Juneteenth is the oldest nationally celebrated commemoration of the ending of slavery in the United States.
From its Galveston, Texas origin in 1865, the observance of June 19th as the African American Emancipation Day has spread across the United States and beyond. It signifies the date that the last slaves were freed after the Emancipation Proclamation was established January 1, 1863.

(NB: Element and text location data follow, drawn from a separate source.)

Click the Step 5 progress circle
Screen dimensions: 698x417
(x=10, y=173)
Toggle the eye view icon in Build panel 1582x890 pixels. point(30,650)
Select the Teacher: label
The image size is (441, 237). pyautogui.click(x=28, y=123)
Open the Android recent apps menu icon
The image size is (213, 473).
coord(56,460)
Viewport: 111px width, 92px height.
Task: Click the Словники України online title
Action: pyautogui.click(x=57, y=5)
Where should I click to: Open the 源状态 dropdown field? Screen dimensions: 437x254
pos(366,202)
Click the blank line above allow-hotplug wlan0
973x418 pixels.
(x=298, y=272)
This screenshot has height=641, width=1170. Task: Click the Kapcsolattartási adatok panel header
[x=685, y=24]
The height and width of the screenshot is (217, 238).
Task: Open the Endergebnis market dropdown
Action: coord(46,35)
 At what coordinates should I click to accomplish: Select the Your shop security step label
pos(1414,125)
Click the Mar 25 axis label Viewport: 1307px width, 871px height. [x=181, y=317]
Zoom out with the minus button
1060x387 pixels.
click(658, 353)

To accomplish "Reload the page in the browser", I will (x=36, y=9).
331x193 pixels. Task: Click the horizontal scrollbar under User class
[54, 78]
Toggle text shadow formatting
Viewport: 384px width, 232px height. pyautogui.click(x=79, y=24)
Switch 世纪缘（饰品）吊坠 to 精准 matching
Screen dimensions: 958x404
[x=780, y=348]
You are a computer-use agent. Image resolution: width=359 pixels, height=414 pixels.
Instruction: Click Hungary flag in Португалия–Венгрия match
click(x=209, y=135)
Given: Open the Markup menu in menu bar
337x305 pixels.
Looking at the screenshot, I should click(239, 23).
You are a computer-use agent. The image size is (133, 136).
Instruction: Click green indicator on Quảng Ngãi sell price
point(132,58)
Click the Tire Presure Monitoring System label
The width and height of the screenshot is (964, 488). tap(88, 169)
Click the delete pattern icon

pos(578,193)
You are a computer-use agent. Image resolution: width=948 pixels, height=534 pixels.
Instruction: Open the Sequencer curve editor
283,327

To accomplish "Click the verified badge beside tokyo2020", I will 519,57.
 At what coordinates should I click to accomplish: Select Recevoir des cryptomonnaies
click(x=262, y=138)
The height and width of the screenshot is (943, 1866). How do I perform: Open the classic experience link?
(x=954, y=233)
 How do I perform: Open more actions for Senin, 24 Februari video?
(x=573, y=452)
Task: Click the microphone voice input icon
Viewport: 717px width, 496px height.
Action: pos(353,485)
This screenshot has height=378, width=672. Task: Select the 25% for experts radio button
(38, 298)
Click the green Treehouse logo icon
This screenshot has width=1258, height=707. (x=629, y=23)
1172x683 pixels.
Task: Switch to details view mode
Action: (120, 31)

Today Juneteenth commemorates the freedom of Americans with African descent and emphasizes education and achievement. It is a day, a week, and in some areas a month marked with celebrations, guest speakers, picnics and family gatherings. It is a time for reflection and rejoicing. It is a time for assessment, self-improvement and for planning the future. Its growing popularity signifies a level of maturity and dignity in America long over due. In cities across the country, people of all races, nationalities and religions are joining hands to truthfully acknowledge a period in our history that shaped and continues to influence our society today. Sensitized to the conditions and experiences of others, only then can we make significant and lasting improvements in our society.
It is particularly important for people of African descent to learn, embrace, and celebrate Juneteenth. Many of us celebrate the 4th of July, yet do not know much about Juneteenth. The American independence day was July 4, 1776, 89 years before black people were freed from slavery. During the American Revolution, black people were on the front lines fighting to help America gain their independence. Unfortunately, after helping America gain independence, most resumed their lives being slaves. Juneteenth is a part of our history, even if it is not often promoted through the media. Africans were enslaved for over 400 years; our ancestors fought and died attempting to gain their freedom. Remember them by celebrating Juneteenth!